GithubHelp home page GithubHelp logo

Ask about hash expansion about nudb HOT 7 OPEN

KeeProMise avatar KeeProMise commented on August 16, 2024
Ask about hash expansion

from nudb.

Comments (7)

vinniefalco avatar vinniefalco commented on August 16, 2024

I'm not sure I understand the question. NuDB only works with SSD drives, and the performance is near the theroetical maximum for what is possible with a single write queue. Are you asking me if the overall performance of the library is affected by the performance of the SSD drive? Obviously yes, so I am maybe not understanding the question fully.

from nudb.

KeeProMise avatar KeeProMise commented on August 16, 2024

I'm not sure I understand the question. NuDB only works with SSD drives, and the performance is near the theroetical maximum for what is possible with a single write queue. Are you asking me if the overall performance of the library is affected by the performance of the SSD drive? Obviously yes, so I am maybe not understanding the question fully.

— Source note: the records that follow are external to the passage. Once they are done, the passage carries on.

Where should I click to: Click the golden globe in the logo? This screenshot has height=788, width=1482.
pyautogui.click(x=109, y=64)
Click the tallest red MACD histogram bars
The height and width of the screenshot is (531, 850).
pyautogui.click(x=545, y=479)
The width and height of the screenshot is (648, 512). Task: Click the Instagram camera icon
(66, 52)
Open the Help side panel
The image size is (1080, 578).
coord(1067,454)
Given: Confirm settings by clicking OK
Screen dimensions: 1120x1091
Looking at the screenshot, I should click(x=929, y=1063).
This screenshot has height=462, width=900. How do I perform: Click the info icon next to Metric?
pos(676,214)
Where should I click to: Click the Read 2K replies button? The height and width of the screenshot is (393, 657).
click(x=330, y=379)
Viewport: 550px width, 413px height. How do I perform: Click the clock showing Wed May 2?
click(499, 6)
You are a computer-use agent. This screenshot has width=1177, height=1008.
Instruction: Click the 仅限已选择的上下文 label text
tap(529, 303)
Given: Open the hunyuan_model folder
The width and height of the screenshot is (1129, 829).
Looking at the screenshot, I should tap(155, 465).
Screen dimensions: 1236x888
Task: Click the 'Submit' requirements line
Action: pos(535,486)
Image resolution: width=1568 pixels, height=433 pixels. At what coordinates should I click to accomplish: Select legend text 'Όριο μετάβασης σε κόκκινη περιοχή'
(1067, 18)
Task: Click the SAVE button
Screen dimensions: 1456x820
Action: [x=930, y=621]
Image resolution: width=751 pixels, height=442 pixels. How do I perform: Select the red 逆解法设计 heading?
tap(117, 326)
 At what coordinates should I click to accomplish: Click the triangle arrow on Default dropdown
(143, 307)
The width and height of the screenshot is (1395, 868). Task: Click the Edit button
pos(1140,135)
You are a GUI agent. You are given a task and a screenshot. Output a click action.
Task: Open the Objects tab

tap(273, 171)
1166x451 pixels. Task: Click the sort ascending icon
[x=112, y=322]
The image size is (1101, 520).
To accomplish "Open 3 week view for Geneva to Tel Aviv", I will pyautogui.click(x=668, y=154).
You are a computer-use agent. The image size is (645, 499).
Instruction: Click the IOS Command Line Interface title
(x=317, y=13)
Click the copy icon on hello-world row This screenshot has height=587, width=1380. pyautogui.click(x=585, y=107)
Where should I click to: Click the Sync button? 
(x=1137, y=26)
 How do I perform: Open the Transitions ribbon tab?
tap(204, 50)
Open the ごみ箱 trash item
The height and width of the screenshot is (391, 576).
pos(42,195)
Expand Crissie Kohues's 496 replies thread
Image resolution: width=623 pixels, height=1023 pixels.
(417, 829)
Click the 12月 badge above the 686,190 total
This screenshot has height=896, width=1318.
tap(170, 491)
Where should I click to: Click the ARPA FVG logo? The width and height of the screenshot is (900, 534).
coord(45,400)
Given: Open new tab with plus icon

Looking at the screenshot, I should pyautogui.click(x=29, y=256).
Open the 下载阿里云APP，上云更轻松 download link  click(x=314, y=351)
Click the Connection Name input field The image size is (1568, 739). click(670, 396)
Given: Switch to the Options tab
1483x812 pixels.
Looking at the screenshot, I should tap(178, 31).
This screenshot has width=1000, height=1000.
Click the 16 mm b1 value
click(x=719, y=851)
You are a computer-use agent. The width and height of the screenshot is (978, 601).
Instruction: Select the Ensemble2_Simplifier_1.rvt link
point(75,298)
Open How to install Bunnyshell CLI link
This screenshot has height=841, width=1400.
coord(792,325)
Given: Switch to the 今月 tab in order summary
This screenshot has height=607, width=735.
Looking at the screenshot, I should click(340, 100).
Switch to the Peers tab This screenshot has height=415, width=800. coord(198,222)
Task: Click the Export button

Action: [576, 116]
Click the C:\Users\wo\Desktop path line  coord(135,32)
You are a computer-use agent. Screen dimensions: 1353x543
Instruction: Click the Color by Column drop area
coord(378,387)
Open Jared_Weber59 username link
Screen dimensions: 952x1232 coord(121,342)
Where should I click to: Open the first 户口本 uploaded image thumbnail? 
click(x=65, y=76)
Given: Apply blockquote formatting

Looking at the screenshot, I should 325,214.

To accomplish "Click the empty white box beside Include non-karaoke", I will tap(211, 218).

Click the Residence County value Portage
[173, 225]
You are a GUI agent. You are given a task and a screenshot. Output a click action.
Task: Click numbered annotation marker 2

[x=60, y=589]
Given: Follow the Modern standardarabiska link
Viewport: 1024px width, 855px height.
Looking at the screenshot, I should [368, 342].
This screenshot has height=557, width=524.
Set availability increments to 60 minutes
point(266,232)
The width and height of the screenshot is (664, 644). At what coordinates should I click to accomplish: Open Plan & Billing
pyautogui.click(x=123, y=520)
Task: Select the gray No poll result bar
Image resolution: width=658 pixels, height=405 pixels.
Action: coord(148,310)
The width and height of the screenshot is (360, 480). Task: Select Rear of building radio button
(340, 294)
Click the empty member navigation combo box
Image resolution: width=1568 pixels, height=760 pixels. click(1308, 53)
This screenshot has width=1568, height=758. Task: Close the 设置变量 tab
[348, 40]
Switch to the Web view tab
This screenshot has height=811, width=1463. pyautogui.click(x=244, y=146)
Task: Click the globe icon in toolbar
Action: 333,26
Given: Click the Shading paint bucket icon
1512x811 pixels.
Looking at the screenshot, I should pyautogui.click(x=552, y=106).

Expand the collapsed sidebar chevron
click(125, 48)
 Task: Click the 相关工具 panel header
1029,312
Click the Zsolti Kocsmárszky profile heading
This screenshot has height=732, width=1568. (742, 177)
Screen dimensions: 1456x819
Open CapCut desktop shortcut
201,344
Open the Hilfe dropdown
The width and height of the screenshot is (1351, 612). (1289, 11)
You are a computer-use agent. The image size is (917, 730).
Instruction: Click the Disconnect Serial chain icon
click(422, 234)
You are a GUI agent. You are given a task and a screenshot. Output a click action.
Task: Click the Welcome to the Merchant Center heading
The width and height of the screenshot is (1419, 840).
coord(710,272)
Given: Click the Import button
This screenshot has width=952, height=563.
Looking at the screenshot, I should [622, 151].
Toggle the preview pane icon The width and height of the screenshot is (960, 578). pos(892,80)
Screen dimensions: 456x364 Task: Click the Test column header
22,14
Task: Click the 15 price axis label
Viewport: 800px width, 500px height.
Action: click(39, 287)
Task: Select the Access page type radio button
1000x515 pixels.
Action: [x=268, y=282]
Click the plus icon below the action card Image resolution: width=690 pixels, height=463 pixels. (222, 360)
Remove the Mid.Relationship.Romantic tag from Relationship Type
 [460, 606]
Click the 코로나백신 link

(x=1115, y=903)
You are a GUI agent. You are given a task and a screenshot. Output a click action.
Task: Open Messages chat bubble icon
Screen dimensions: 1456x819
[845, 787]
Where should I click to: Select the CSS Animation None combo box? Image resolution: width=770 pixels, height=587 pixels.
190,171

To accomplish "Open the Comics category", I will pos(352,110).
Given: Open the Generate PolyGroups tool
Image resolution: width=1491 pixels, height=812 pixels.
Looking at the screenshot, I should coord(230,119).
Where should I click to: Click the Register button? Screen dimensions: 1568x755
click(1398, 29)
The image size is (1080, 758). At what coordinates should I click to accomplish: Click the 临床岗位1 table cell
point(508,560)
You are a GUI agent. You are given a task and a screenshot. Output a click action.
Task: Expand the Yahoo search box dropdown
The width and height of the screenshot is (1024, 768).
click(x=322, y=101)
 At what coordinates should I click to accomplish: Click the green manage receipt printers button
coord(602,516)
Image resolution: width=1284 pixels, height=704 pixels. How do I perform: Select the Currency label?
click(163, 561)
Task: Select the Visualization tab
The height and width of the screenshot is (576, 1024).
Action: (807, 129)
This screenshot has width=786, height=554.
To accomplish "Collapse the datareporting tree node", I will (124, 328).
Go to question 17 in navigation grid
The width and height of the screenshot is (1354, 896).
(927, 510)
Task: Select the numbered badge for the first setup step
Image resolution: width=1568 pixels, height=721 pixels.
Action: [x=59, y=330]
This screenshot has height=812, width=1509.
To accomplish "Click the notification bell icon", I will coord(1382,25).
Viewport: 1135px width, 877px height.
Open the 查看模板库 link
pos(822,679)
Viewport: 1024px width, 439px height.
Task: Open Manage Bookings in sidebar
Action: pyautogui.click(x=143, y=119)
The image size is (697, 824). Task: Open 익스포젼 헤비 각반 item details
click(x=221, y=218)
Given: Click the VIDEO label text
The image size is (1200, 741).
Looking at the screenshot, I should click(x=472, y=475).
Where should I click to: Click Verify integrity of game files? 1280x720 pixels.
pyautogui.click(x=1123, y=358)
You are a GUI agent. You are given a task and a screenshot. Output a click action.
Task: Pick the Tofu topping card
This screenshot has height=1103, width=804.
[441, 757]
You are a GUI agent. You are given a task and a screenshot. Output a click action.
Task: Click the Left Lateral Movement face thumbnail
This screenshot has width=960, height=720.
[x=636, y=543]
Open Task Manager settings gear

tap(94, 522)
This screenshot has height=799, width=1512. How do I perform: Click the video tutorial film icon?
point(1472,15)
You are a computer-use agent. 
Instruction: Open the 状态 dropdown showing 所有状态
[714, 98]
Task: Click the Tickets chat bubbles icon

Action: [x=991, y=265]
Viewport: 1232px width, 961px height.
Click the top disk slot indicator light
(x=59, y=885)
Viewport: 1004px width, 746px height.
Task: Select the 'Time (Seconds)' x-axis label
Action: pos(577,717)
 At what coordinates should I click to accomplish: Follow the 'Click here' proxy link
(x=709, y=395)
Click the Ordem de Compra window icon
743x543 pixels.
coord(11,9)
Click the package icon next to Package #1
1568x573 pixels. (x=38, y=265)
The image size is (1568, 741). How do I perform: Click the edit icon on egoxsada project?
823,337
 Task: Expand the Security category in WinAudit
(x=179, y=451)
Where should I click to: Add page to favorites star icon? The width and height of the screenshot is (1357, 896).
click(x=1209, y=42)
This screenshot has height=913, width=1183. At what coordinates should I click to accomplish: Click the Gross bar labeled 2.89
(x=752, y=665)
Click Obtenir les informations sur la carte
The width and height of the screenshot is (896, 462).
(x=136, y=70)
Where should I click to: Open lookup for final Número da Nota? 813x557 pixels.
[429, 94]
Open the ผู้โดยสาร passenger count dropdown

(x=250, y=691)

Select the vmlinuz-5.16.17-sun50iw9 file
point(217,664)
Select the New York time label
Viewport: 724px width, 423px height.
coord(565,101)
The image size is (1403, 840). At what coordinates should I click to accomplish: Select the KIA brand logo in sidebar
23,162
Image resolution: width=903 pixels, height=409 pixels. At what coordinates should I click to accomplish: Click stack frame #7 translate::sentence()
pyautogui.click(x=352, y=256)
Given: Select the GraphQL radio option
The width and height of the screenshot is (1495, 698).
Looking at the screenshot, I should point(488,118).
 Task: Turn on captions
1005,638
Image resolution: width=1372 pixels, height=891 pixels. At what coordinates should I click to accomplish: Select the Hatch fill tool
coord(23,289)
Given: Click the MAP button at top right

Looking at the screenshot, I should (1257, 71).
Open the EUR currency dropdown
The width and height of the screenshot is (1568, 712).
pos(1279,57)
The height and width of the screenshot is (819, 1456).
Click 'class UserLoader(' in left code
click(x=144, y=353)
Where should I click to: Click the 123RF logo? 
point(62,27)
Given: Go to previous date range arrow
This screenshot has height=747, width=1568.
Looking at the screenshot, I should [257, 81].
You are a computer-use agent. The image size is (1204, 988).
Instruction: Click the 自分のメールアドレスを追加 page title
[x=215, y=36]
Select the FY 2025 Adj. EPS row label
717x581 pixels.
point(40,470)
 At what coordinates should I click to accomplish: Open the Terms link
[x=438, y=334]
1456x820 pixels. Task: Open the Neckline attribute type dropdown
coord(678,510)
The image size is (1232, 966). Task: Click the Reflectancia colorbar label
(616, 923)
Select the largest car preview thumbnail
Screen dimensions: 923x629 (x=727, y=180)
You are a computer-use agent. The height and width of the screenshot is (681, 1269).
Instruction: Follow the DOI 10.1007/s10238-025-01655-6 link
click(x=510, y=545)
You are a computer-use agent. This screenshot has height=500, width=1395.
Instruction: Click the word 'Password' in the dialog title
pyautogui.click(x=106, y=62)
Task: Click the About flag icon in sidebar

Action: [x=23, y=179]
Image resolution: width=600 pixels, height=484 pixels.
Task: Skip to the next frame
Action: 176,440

I know that you use linear hash to solve hash table expansion. Do you directly use the native linear hash expansion algorithm? In my understanding, the expansion of the native linear hash table will cause the data in some slots to be moved to the new slot. I think this process will involve random io. Have you optimized this process?

from nudb.

vinniefalco avatar vinniefalco commented on August 16, 2024

Do you directly use the native linear hash expansion algorithm?

No. The principle is the same, but since NuDB is block/bucket based, every expansion of the hash table adds an entire block of slots and not just one. NuDB is very fast. You should run your own benchmarks to confirm that the performance meets your requirements.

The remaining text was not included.